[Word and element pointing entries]
====
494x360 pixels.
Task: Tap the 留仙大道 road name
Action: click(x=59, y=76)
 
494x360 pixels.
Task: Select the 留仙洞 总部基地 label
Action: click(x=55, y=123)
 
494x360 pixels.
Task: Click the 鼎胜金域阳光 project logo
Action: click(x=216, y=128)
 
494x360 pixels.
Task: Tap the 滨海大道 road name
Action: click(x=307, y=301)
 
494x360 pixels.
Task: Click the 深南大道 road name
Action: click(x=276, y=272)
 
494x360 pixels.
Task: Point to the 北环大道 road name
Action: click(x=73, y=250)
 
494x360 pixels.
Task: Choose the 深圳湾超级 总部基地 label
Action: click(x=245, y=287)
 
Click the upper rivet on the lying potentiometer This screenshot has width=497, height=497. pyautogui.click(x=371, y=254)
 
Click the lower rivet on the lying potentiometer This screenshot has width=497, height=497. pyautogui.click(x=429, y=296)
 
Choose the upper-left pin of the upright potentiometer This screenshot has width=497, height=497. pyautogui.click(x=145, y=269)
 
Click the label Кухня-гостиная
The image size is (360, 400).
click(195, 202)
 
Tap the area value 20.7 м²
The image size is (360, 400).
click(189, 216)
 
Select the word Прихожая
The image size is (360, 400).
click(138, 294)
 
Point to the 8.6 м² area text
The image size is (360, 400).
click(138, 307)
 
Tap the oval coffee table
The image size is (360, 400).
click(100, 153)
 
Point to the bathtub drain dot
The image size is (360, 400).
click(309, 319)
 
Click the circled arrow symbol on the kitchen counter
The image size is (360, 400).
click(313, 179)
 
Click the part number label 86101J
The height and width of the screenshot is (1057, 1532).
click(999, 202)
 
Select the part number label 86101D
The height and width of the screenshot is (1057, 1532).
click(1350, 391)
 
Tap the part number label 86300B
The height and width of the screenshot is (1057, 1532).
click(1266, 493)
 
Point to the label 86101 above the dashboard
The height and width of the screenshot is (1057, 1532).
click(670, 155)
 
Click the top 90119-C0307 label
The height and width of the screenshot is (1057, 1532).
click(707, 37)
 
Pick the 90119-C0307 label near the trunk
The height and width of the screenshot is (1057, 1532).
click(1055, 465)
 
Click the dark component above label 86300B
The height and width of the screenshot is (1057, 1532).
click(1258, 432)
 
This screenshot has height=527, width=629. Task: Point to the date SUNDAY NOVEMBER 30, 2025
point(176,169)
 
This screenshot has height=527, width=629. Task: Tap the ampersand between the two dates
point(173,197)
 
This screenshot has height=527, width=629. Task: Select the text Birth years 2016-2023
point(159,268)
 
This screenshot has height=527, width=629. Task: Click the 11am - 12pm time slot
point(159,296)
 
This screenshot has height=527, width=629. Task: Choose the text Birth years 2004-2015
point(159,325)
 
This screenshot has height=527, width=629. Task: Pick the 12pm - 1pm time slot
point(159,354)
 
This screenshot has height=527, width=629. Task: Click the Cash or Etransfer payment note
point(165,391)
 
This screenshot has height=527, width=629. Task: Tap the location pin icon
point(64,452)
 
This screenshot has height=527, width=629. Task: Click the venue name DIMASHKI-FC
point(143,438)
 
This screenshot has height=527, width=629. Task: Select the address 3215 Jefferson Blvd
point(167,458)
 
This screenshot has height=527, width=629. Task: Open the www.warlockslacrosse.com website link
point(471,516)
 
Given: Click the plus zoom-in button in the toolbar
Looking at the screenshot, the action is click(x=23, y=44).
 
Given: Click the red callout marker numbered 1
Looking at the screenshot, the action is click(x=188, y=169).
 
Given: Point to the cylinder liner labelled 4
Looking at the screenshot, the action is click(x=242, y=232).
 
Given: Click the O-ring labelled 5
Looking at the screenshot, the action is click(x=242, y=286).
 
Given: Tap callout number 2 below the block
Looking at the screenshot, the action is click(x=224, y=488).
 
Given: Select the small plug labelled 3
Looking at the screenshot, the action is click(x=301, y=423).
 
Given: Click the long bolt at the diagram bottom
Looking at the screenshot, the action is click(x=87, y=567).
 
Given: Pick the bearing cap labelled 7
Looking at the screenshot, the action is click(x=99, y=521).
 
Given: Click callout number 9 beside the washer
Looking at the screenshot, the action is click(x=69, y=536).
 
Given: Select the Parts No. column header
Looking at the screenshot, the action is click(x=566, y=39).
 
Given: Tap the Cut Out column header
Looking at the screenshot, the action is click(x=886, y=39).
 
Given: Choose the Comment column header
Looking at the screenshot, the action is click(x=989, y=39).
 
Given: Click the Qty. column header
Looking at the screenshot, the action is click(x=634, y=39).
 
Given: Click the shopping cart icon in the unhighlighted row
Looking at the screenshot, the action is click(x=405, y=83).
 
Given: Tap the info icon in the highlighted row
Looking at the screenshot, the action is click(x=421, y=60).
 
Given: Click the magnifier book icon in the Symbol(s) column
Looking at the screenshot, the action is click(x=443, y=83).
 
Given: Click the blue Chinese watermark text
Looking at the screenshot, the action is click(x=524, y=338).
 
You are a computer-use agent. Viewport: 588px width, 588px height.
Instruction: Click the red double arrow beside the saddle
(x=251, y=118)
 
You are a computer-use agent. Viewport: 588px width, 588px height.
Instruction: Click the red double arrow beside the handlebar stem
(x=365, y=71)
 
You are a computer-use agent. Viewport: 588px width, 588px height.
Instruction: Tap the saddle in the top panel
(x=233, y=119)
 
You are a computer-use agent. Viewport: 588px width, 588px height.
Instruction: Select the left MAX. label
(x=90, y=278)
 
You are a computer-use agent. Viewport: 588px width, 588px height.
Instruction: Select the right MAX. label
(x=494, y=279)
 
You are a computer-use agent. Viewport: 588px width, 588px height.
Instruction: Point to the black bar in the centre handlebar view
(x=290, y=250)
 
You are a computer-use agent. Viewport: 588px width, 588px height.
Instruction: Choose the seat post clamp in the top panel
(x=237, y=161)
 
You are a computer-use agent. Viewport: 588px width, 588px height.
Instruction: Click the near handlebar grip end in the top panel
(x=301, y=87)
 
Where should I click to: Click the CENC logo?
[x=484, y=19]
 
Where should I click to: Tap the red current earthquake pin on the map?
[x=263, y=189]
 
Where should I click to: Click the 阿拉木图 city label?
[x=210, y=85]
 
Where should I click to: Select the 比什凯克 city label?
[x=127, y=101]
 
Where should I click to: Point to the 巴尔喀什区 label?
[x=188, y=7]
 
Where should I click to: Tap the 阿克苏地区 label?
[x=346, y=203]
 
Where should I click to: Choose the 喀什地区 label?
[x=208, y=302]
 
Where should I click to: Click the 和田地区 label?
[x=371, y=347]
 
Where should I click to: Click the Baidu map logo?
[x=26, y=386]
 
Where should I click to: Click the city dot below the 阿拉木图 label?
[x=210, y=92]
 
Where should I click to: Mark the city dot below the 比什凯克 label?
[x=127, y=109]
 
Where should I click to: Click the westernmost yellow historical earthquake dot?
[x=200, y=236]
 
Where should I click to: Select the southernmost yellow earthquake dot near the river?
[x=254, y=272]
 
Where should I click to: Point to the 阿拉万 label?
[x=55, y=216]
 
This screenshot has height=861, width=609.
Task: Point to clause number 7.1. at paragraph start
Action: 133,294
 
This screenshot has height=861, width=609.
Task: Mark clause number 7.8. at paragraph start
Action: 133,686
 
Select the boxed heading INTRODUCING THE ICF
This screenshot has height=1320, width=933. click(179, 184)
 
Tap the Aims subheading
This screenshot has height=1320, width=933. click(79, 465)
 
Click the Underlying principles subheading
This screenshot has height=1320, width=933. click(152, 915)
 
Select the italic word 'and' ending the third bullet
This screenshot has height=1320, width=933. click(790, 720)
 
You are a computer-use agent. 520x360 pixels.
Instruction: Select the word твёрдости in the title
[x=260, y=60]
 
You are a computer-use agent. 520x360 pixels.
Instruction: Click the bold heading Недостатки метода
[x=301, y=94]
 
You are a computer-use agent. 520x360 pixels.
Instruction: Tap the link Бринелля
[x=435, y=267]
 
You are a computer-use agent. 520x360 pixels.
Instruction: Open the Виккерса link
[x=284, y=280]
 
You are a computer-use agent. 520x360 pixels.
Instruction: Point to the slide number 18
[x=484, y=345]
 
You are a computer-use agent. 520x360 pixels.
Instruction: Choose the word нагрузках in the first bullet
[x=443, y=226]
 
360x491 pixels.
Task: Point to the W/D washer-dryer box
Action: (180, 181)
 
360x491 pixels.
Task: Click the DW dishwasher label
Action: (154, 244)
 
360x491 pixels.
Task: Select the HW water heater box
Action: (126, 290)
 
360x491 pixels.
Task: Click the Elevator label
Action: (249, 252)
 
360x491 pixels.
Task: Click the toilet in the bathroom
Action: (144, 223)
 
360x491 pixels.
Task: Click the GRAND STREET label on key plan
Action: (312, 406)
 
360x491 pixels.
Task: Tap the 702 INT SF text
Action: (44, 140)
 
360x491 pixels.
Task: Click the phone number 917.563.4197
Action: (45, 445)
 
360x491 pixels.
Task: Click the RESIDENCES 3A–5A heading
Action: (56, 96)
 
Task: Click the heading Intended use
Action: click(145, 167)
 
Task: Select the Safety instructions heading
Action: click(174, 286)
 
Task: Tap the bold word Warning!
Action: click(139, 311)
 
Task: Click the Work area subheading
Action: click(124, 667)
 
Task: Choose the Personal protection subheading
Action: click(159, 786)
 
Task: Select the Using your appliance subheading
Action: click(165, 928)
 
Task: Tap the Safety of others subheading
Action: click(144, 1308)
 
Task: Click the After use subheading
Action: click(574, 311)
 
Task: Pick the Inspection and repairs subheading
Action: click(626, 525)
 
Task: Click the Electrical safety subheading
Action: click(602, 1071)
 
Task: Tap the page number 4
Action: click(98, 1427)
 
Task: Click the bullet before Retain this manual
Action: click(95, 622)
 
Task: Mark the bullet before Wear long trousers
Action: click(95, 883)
====
Could you format the entries as a two-column CSV with the columns text and answer, one row per entry? Start at the line that has "This screenshot has height=527, width=629. Task: Open", end after the line that has "point(471,516)", put each field in quotes, and turn its line breaks into spaces.

text,answer
"This screenshot has height=527, width=629. Task: Open the www.warlockslacrosse.com website link","point(471,516)"